▶ VORLIEGENDER TEXT
◇ ◇ ◇ ◇

Von Markus Brauer/dpa/AFP
Nach den Erdbeben in der türkischen 16-Millionen-Metropole Istanbul steht die Bevölkerung weiter unter Schock. Zahlreiche Menschen verbrachten die Nächte im Freien und schlugen in Parks oder auf anderen Grünflächen Zelte auf, wie türkische Medien berichten. Das Beben hat keinen größeren Schaden angerichtet, aber die Angst vor einer laut Experten unabwendbaren Katastrophe befeuert.
Istanbul wurde am Mittwoch (23. April) von mehreren Erdbeben erschüttert. Um 12.49 Uhr Ortszeit registrierte der Katastrophendienst Afad das bislang stärkste Beben der Stärke 6,2 mit einem Epizentrum im vor der Stadt gelegenen Marmarameer. Zahlreiche weitere Erdstöße der Stärken 4 bis 5 folgten. Bis zum Abend meldete Afad 184 Nachbeben.
Istanbul nicht erdbebensicher
Obwohl Experten seit Jahrzehnten vor einem großen Erdbeben warnen, gilt die Metropole am Bosporus – das am dichtesten besiedelten Gebiet des Landes – nicht als erdbebensicher. Zwar wurde in den vergangenen Jahren auch vor dem Hintergrund der verheerenden Erdbebenkatastrophe im Südosten des Landes im Jahr 2023 Programme zur Erneuerung gefährdeter Gebäude vorangetrieben. Weit mehr als eine Million Gebäude gelten aber immer noch als nicht sicher.
Experten gehen davon aus, dass das befürchtete Großbeben mit einer Stärke von etwa 7 Zehntausende oder Hunderttausende Menschen töten könnte. Als Grund wird etwa die schlechte Bausubstanz genannt. Die Türkei liegt in einer der seismisch aktivsten Gegenden der Welt.
Zwölf Gebäude vorsorglich evakuiert
Laut dem Istanbuler Gouverneursamt gab es zunächst keine Berichte über eingestürzte Gebäude. Die Bürger wurden gebeten, Ruhe zu bewahren und sich beschädigten Gebäuden nicht zu nähern.

◇ ◇ ◇ ◇

▶ GESPEICHERTE DATEN

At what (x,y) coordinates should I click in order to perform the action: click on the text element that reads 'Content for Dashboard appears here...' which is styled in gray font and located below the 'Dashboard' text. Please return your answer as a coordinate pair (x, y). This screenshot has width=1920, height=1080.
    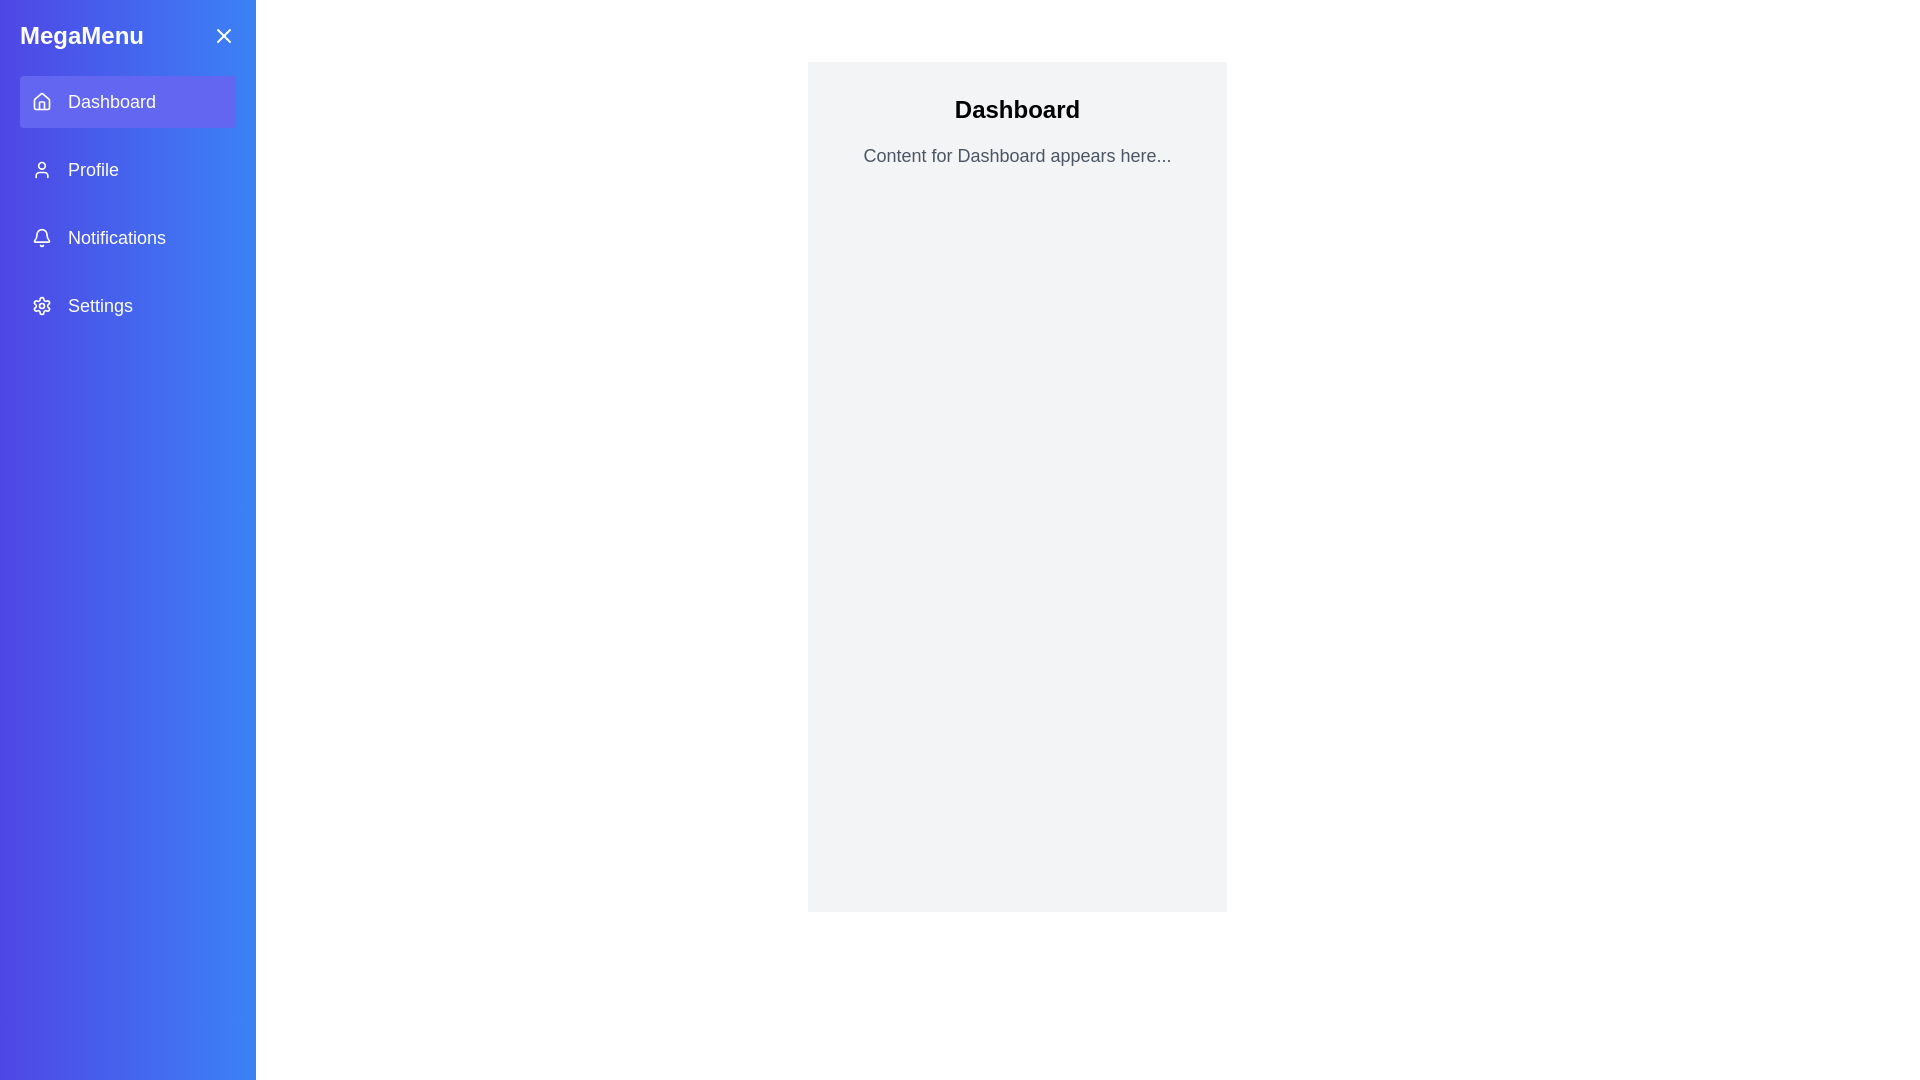
    Looking at the image, I should click on (1017, 154).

◇ ◇ ◇ ◇

▶ AUFGABENBESCHREIBUNG
Gib aus dem Text über das Istanbuler Erdbeben wortgetreu den Abschnitt aus, der mit „Von Markus Brauer/dpa/AFP“ anfängt und bis einschließlich „Afad 184 Nachbeben.“ reicht. Das Material hat mit dem Text über das Istanbuler Erdbeben nichts zu tun.

▶ LÖSUNG
Von Markus Brauer/dpa/AFP
Nach den Erdbeben in der türkischen 16-Millionen-Metropole Istanbul steht die Bevölkerung weiter unter Schock. Zahlreiche Menschen verbrachten die Nächte im Freien und schlugen in Parks oder auf anderen Grünflächen Zelte auf, wie türkische Medien berichten. Das Beben hat keinen größeren Schaden angerichtet, aber die Angst vor einer laut Experten unabwendbaren Katastrophe befeuert.
Istanbul wurde am Mittwoch (23. April) von mehreren Erdbeben erschüttert. Um 12.49 Uhr Ortszeit registrierte der Katastrophendienst Afad das bislang stärkste Beben der Stärke 6,2 mit einem Epizentrum im vor der Stadt gelegenen Marmarameer. Zahlreiche weitere Erdstöße der Stärken 4 bis 5 folgten. Bis zum Abend meldete Afad 184 Nachbeben.